Exercice proposé 1>
Selon l'article sur Iron Biby, quelle charge a-t-il soulevée pour être sacré champion du monde de log lift ?
Exercice proposé 2>
Renvoyez à l'identique le passage de l'article sur Iron Biby qui s'ouvre sur les mots "Premier Burkinabé dans" et se ferme sur "son poids l’entrave.".

Extrait source>
::::::
Iron Biby, champion du monde de « log lift », chez lui, à Bobo-Dioulasso, au Burkina Faso. / Sophie Garcia / Sophie Garcia | hanslucas.com

Un mètre 90, 183 kilos, 66 centimètres de tour de bras… Iron Biby est un géant. Dans la cour de sa maison de Bobo-Dioulasso, au Burkina Faso, s’entassent pierres d’Atlas, troncs d’arbres et pneus de tracteurs, à côté d’une dizaine d’haltères et de bancs de musculation.

« Vous voyez ça ? C’est un eucalyptus que j’ai transformé en “log press”, explique-t-il en montrant une bûche de 200 kilos. Il faut plus de dix personnes normalement pour le soulever. » Mais pour Iron Biby l’haltérophile, deux biceps suffisent. Il est l’un des hommes les plus forts du monde. « Je peux y ajouter des poids de cinq à dix kilos, il n’y a pas de limite tant que ça passe ! », crâne-t-il, son visage juvénile s’illuminant d’un large sourire.

A 27 ans, le Burkinabé a réussi un exploit le 6 avril à Leeds, en Angleterre : il a été sacré champion du monde de log lift en soulevant une charge de 220 kilos au-dessus de ses épaules. Depuis, Iron Biby, premier Africain à avoir remporté ce titre, fait figure de fierté nationale au Burkina.

Premier Burkinabé dans le Guinness Book

Longtemps, pourtant, Cheick Ahmed Al-Hassan Sanou – son vrai nom – a souffert de ne pas être un petit garçon « normal ». Complexé par sa corpulence, il subit les moqueries de ses camarades de classe. « Trop gros », « trop lent », lui répète-t-on. « J’ai toujours fait beaucoup de sport et j’ai essayé de nombreux régimes, mais rien ne marchait », raconte ce passionné de basket-ball et de football américain. Il rêve d’être un grand athlète et d’intégrer la NBA, mais son poids l’entrave.

Ce timide fils de directeur d’école « encaisse » jusqu’à ce jour où, à 9 ans, il ne peut s’empêcher de repousser un mauvais plaisantin, de cinq ans son aîné. « C’est la seule fois. Je n’ai jamais été violent, mon père m’a toujours appris à respecter mon prochain », regrette-t-il encore. Mais ce banal accident de cour d’école provoque chez lui un déclic. Ce corps qu’il a tant de mal à aimer va devenir sa « force », réalise-t-il.

A 17 ans, Cheick Ahmed Al-Hassan Sanou part étudier au Canada, où il obtiendra un master en administration des affaires. « J’ai commencé à m’entraîner à la salle de gym entre les cours, mais au lieu de maigrir je devenais chaque jour plus fort », se rappelle celui qui travaillait comme vigile de casino, la nuit, pour payer son logement.
::::::
Données recueillies>
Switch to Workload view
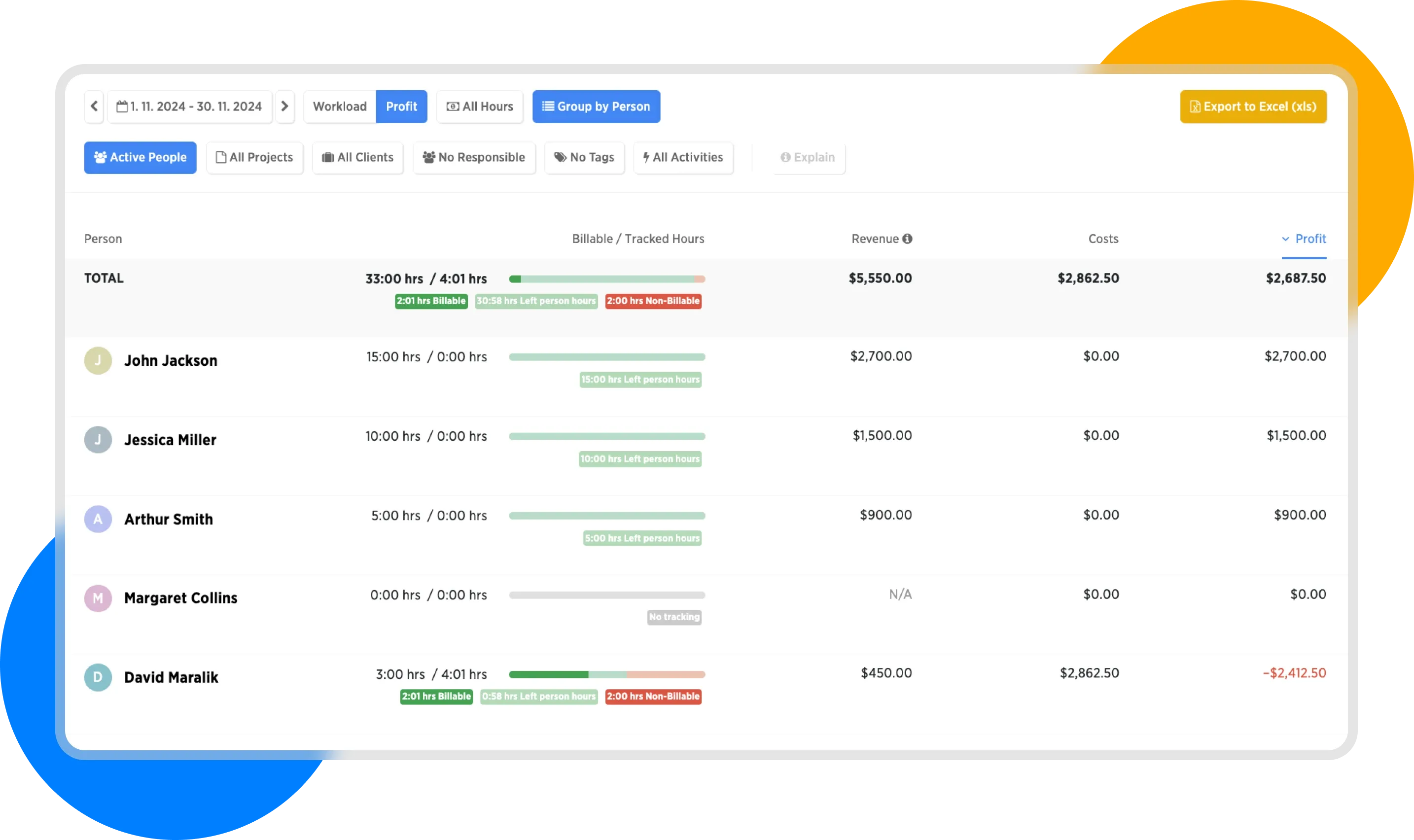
::::::
Réponse attendue 1>
Une charge de 220 kilos.

Réponse attendue 2>
Premier Burkinabé dans le Guinness Book

Longtemps, pourtant, Cheick Ahmed Al-Hassan Sanou – son vrai nom – a souffert de ne pas être un petit garçon « normal ». Complexé par sa corpulence, il subit les moqueries de ses camarades de classe. « Trop gros », « trop lent », lui répète-t-on. « J’ai toujours fait beaucoup de sport et j’ai essayé de nombreux régimes, mais rien ne marchait », raconte ce passionné de basket-ball et de football américain. Il rêve d’être un grand athlète et d’intégrer la NBA, mais son poids l’entrave.